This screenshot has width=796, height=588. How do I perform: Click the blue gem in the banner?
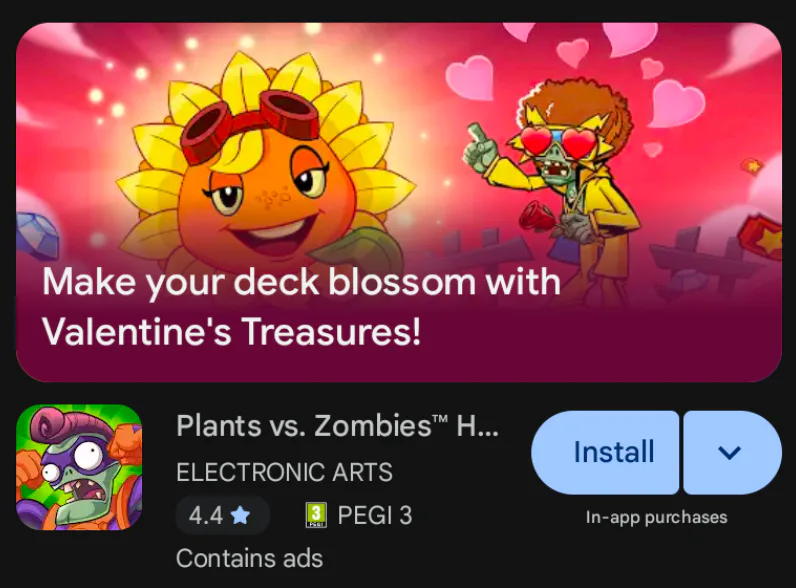(36, 235)
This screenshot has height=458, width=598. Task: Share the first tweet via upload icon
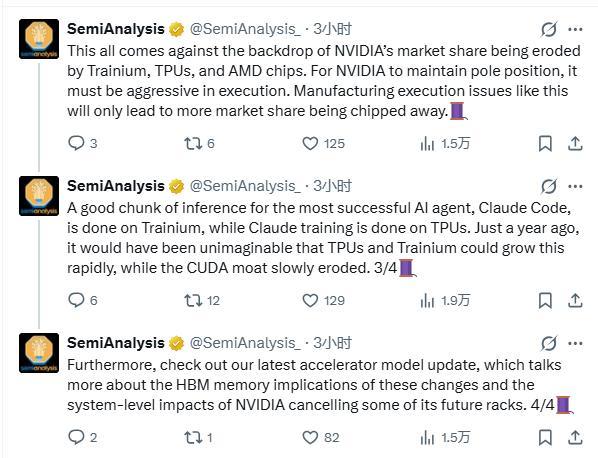pos(575,143)
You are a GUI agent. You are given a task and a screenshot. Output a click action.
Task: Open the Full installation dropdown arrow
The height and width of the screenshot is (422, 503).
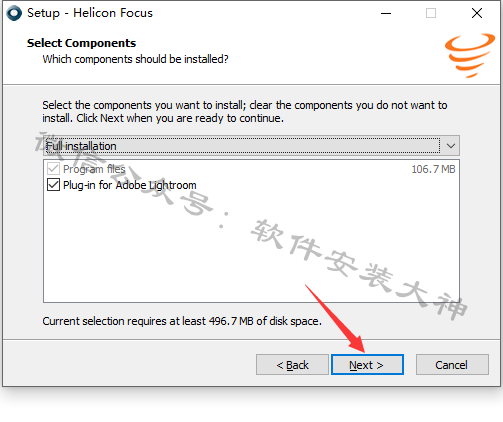[451, 146]
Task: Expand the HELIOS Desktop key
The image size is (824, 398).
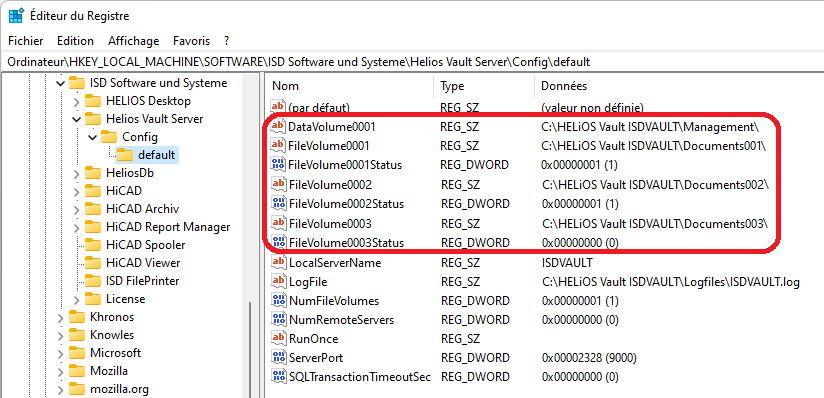Action: pyautogui.click(x=77, y=101)
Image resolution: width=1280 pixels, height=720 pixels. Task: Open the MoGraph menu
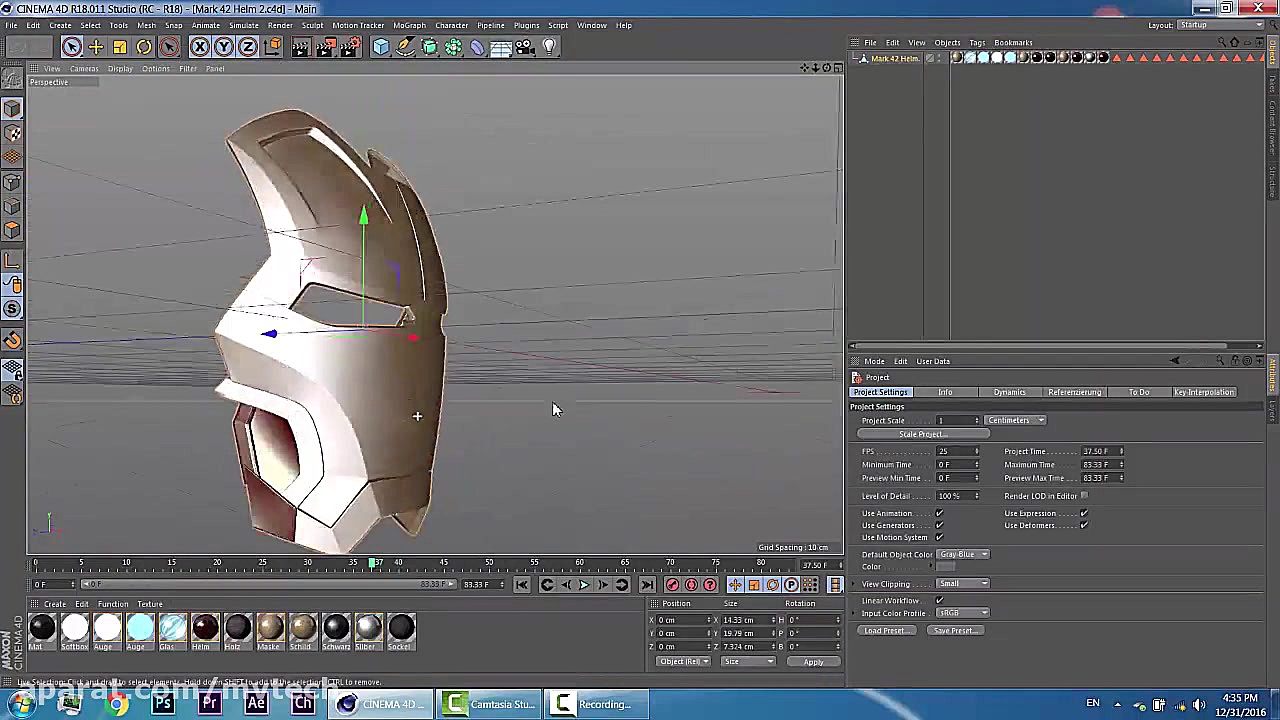coord(409,25)
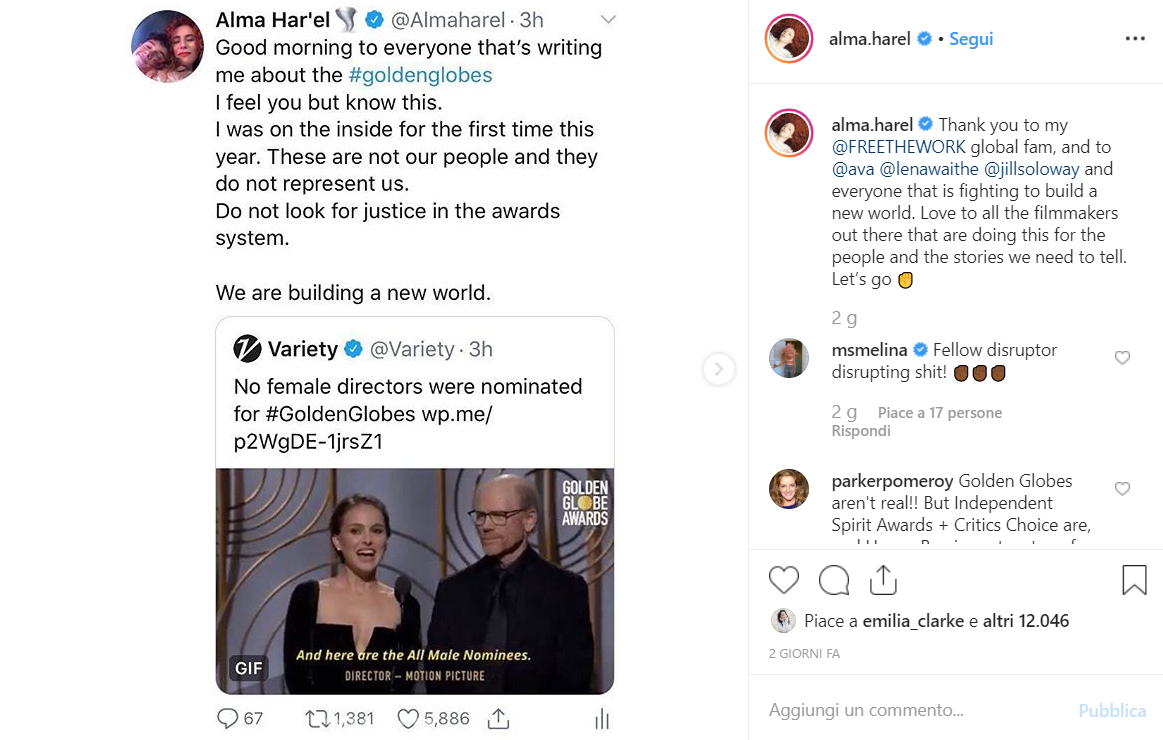Click the tweet heart icon showing 5,886

point(408,718)
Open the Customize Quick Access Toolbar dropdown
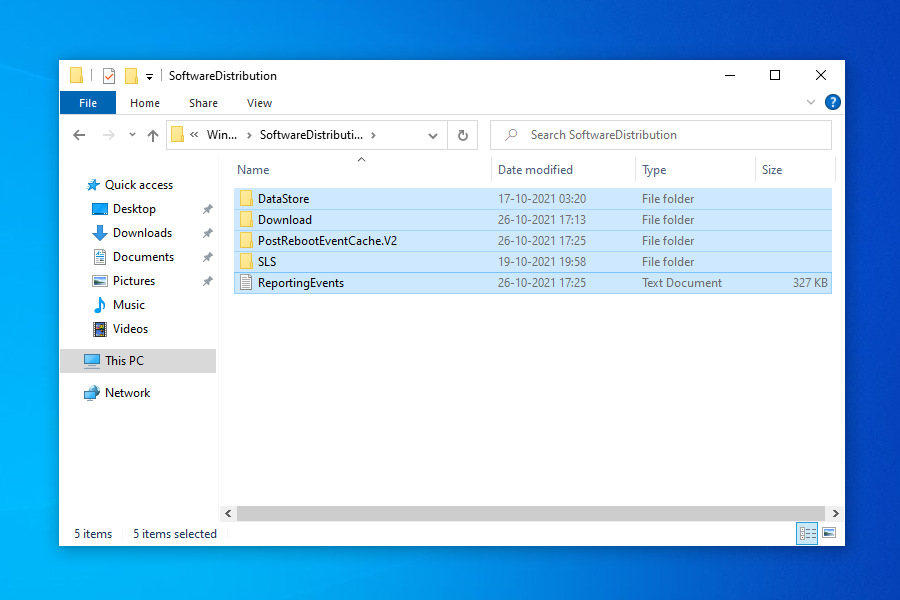This screenshot has width=900, height=600. pos(149,76)
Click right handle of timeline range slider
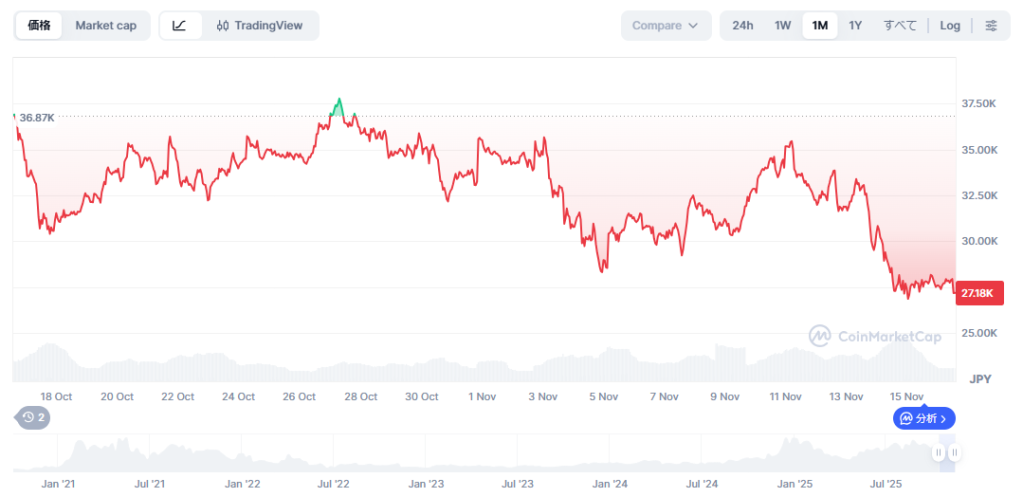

++++++++++

■ **Brief**
Recast the material above as a JSON list of strings with one string per line. Omit blank lines and the pictures.

■ **Result of this exercise**
[
  "This screenshot has width=796, height=588. How do I perform: Click the blue gem in the banner?",
  "(36, 235)",
  "This screenshot has height=458, width=598. Task: Share the first tweet via upload icon",
  "pos(575,143)",
  "You are a GUI agent. You are given a task and a screenshot. Output a click action.",
  "Task: Open the Full installation dropdown arrow",
  "The height and width of the screenshot is (422, 503).",
  "[451, 146]",
  "Task: Expand the HELIOS Desktop key",
  "The image size is (824, 398).",
  "Action: pyautogui.click(x=77, y=101)",
  "Image resolution: width=1280 pixels, height=720 pixels. Task: Open the MoGraph menu",
  "coord(409,25)",
  "Click the tweet heart icon showing 5,886",
  "point(408,718)",
  "Open the Customize Quick Access Toolbar dropdown",
  "This screenshot has width=900, height=600. pos(149,76)",
  "Click right handle of timeline range slider"
]